How do I create a complex 'highlight' annotation to highlight scattered, multiline text in PDF?

210 views
Skip to first unread message

Support

unread,
Feb 10, 2009, 8:18:39 PM2/10/09
to PDFTron PDFNet SDK
Q: I was able to successfully search and highlight words in a PDF file
using PDFNet. The framework currently allows to search words (using
the TextExtractor class) and highlight them in the file.

I can easily achieve highlighting for a group of adiacent words on the
same line by searching adiacent words and by binding together the
bounding rectangles which correspond to those words.

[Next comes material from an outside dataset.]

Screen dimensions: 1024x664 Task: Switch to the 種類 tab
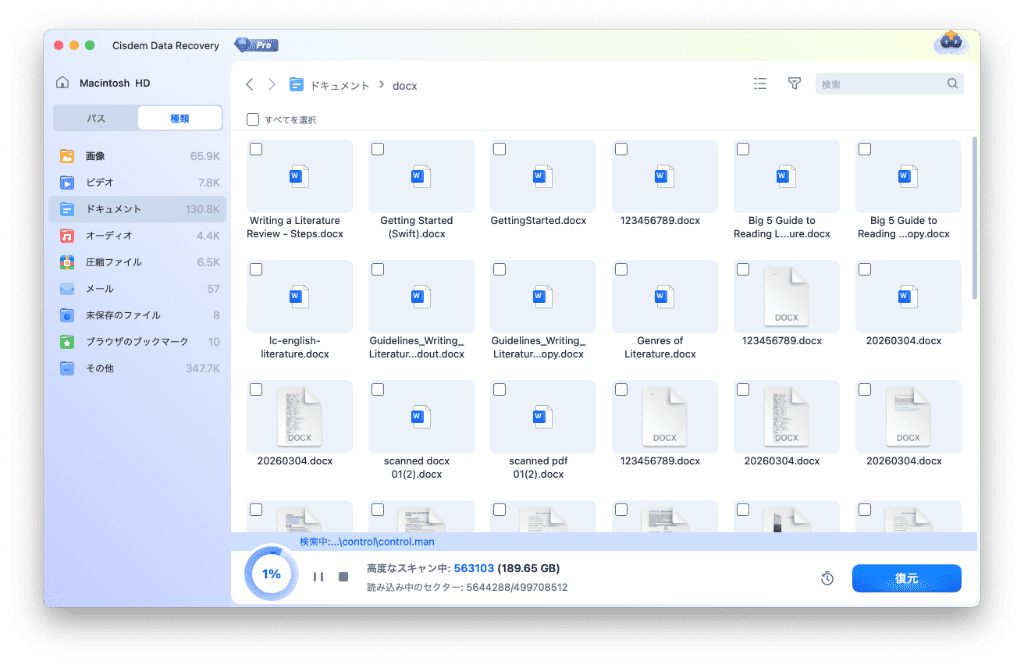pos(180,118)
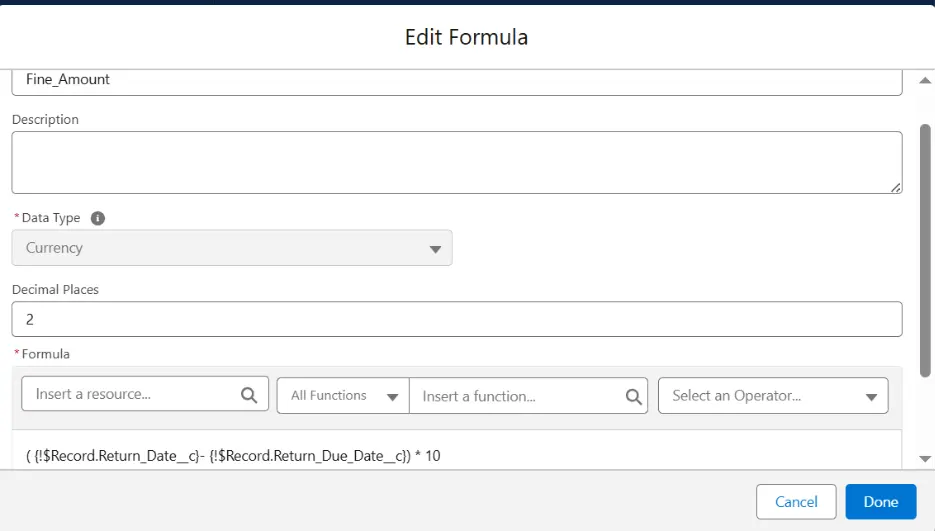
Task: Focus the Description text area
Action: click(x=456, y=162)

Currently I cannot figure out wether is possible(and if it is
possible, how?) to highlight a scattered paragraph of text which
overlaps on two or more lines and to have ONLY one annotation for the
highlighted region. For this I would need to specify a polygon for the
highlighted text zone and also for the active area(The area on which
the user can click to show the annotation popup).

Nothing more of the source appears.